▶ [文書の抜粋]

━━━━

ゲルツァーもバーゼル大学で古典文献学を学ぶ。そこでギリシャ語学者アルフレッド・ケルテに強い衝撃を受け、パピルスに興味を持った彼は5年在学した後ライプツィヒ大学へ移り、1906年に新設された古代史科でウルリッヒ・ウィルケンの教えを受け、1909年に論文Studien zur byzantinischen Verwaltung Ägyptens(ビザンツ帝国のエジプト統治に関する研究)を書き上げた[3]。
1910年に一時的にバーゼルへ戻った後、フライブルク大学へ移り、キケロの著作を研究することによって、当時のノビリタス支配構造を構成する重要な要素としてパトロネジ論を見いだし、1912年に教授資格論文Die Nobilität der römischen Republik(共和政ローマのノビリタス)を書き上げ、テオドール・モムゼン以来の新しい共和政ローマ像を更新、確立した[4]。この論文は、エルンスト・ベイディアンが「19世紀から20世紀への共和政ローマ歴史研究の扉を開くカギ」と評価するなど、輝かしいものではあるが、後にピーター・アストバリー・ブラントやモーゼス・フィンリーによって再検討され、ファーガス・ミラーは、裁判弁論を重視するあまり立法を軽視し、利用している出典を遙かに超えた結論を出しており、読む人に誤解を与えかねない、と批判している[5]。
1913年に同郷のマリアンヌ・ワケナゲルと結婚したが、第一次世界大戦へスイス兵として従軍し、1915年にプロイセンから招聘されてグライフスヴァルト大学へ移ると、1918年にはストラスブール大学へ招聘された。しかし戦争の終結によって現地のドイツ系大学が閉鎖され、一時バーゼルへ戻ったものの、すぐにフランクフルト大学に招聘され、ここでカエサルをアウグストゥスの帝政ローマ時代まで見据えて分析し、彼をローマ史の中心として伝記を書き上げた。1924年に学長に就任すると、その後幾度が務め、第三帝国の干渉から大学や関係者を守ることに尽力し、プロテスタント教会でも活動した[6]。1923年には『パウリ古典事典(RE)』のルキウス・セルギウス・カティリナ、1926年にはマルクス・リキニウス・クラッスス、ルキウス・リキニウス・ルクッルスの項目を執筆している[7]。
終戦後から1955年に引退するまでの10年間、破壊された大学の復興に努め、引退後も後援者として活動し、また83才まで大学のプロゼミナールで教えることを楽しみとしていた[8]。古代史総説論文誌『Gnomon』編集委員を1925年の創刊時から1962年まで務めた[9]。

━━━━

▶ [入力データ]
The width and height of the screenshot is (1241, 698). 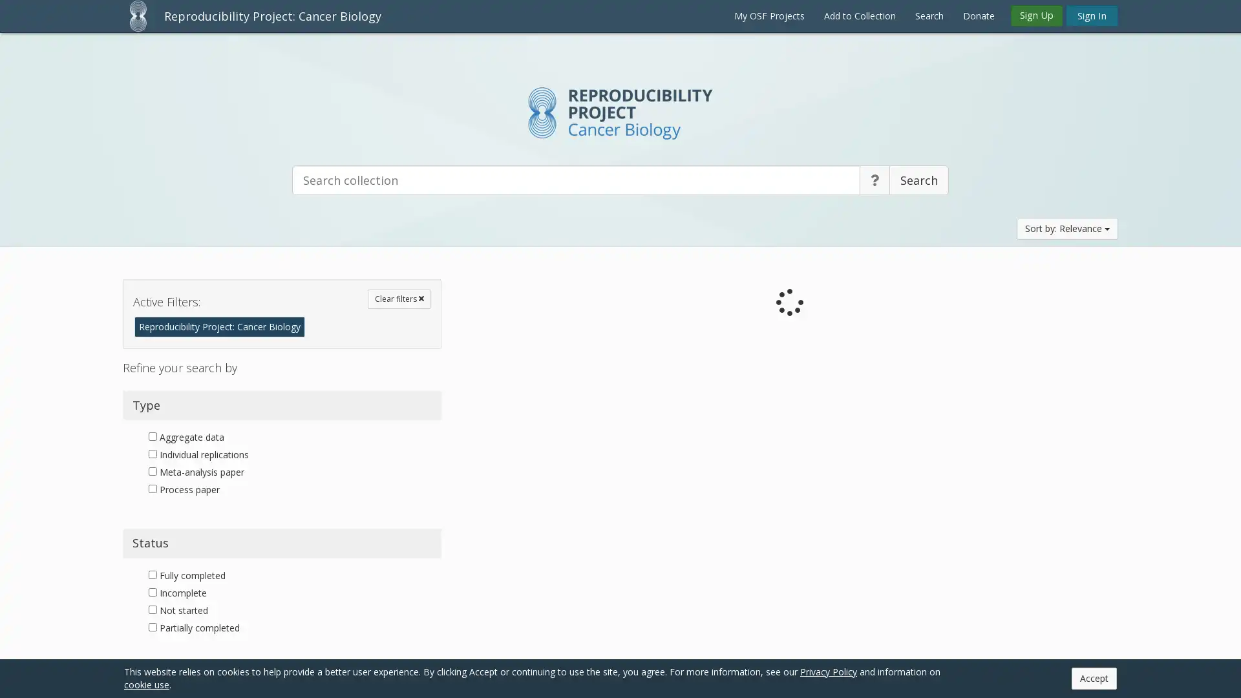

━━━━

▶ [課題]
ゲルツァーの経歴を述べた文書の抜粋のうち、「1913年に同郷のマリアンヌ」で始まり「1962年まで務めた[9]。」まで続く部分を一字一句そのまま書き写してください。

▶ [解答]
1913年に同郷のマリアンヌ・ワケナゲルと結婚したが、第一次世界大戦へスイス兵として従軍し、1915年にプロイセンから招聘されてグライフスヴァルト大学へ移ると、1918年にはストラスブール大学へ招聘された。しかし戦争の終結によって現地のドイツ系大学が閉鎖され、一時バーゼルへ戻ったものの、すぐにフランクフルト大学に招聘され、ここでカエサルをアウグストゥスの帝政ローマ時代まで見据えて分析し、彼をローマ史の中心として伝記を書き上げた。1924年に学長に就任すると、その後幾度が務め、第三帝国の干渉から大学や関係者を守ることに尽力し、プロテスタント教会でも活動した[6]。1923年には『パウリ古典事典(RE)』のルキウス・セルギウス・カティリナ、1926年にはマルクス・リキニウス・クラッスス、ルキウス・リキニウス・ルクッルスの項目を執筆している[7]。
終戦後から1955年に引退するまでの10年間、破壊された大学の復興に努め、引退後も後援者として活動し、また83才まで大学のプロゼミナールで教えることを楽しみとしていた[8]。古代史総説論文誌『Gnomon』編集委員を1925年の創刊時から1962年まで務めた[9]。